Most likely they were introduced during sample preparation, or (in case you used gels) during staining or cutting. Dust in the lab is the most likely source, so make sure you work in a clean area. We can provide you a list of tricks to avoid contaminations.
For most users, an Excel-list of identified proteins is usually sufficient, with an accession number to an appropriate database (e.g. Uniprot). However, we can provide much more than that, including sequences of identified peptides, peptide scores, sequence coverage, position of the peptide in the protein, annotated spectra for all peptides, etc. The latter may be required by some journals if you report identification of PTMs. Everything is however present in the Scaffold file that we will send you for results. In addition, we provide details on protein and peptide quantification, either using label-free or stable isotope-labeling approaches.
For protein identification and PTM analysis, you will be provided with a Scaffold file that resume the majority of the information. We are happy to help you in learn how to use it. For protein quantitation via MaxQuant (SILAC and Label Free) you will receive an excel file with significant up/down regulated proteins, all proteins quantified and a volcano-plot or Christmas three representation of your results. For Targeted proteomics you will receive an excel file with peptides/protein quantification. You will receive a detailed email with results of the analysis and a powerpoint to graphically explain how we process your samples. Please contact us for further information about this.
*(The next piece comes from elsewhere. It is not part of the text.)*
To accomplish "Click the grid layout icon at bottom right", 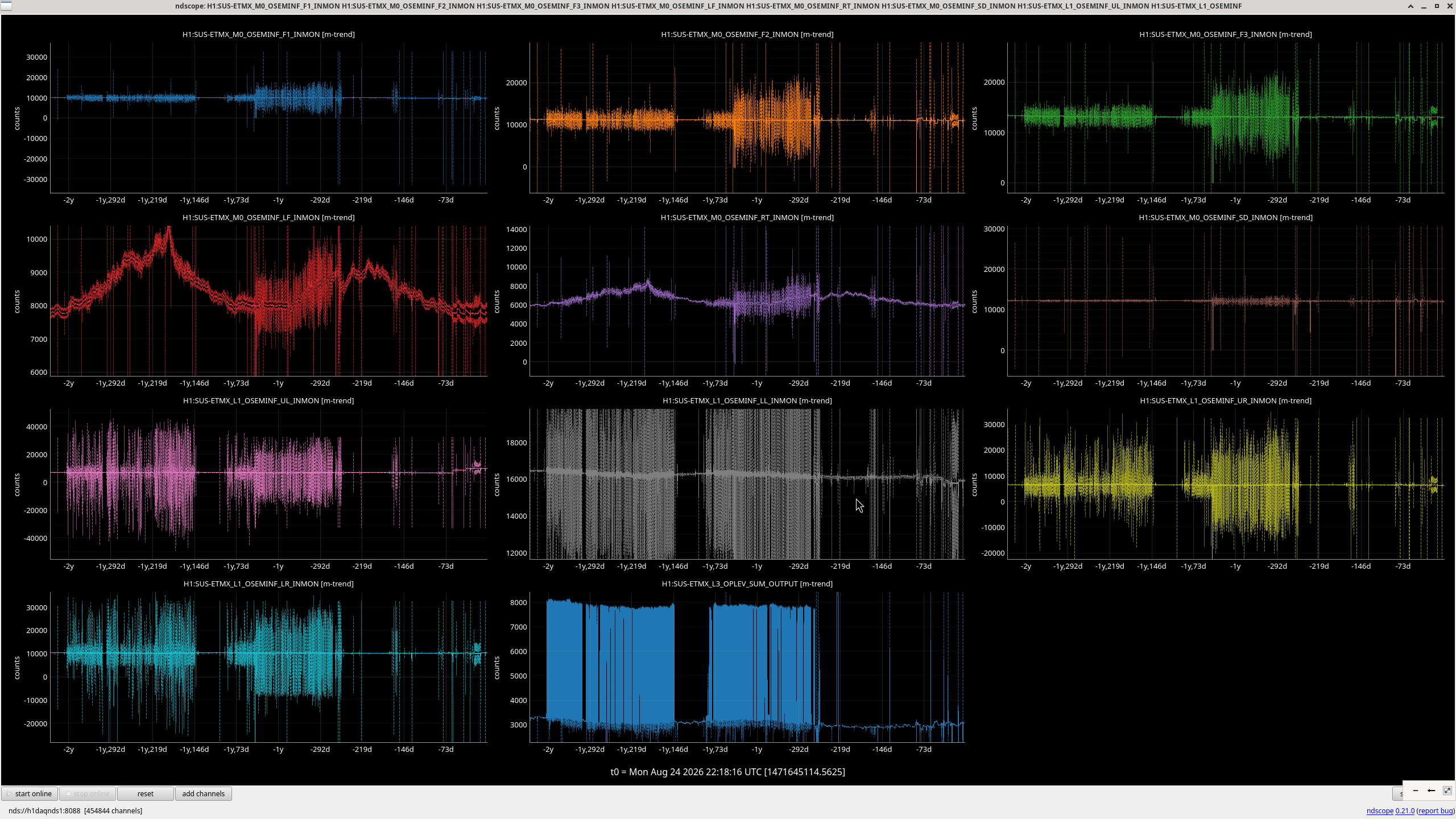I will point(1447,791).
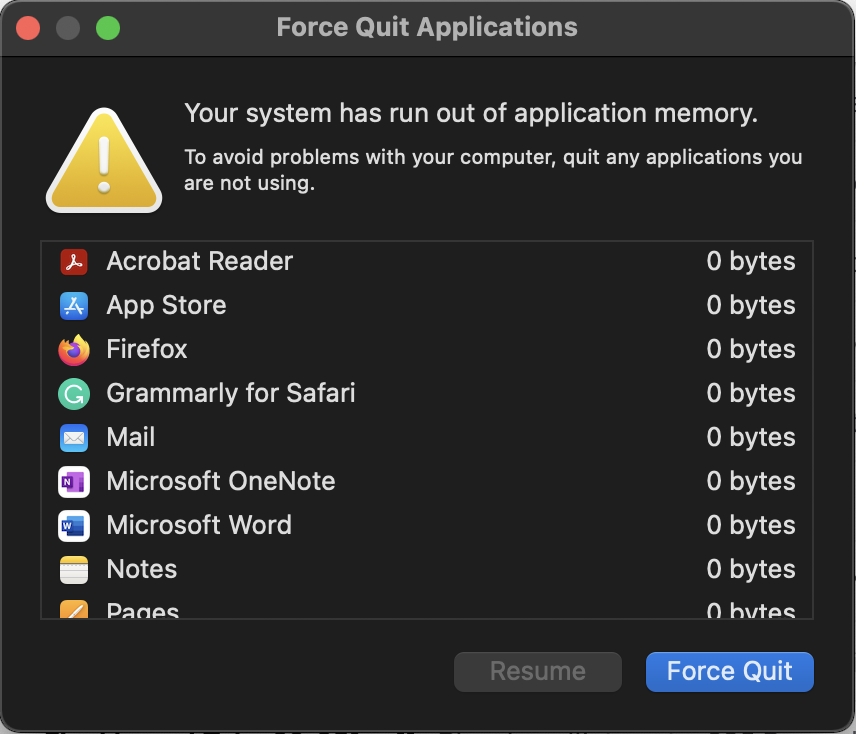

We aim to return data within 1 week of sample receipt for protein identification and in maximum 3 weeks for protein quantification and PTM analysis.
Please contact us for costs, as these will vary from project to projects depending on instrumentation used and analysis requirements.
This can happen only in very specific circumstances, sorry. In order to provide a high quality facility, it is essential that we limit access to the instrumentation to a handful of expert users.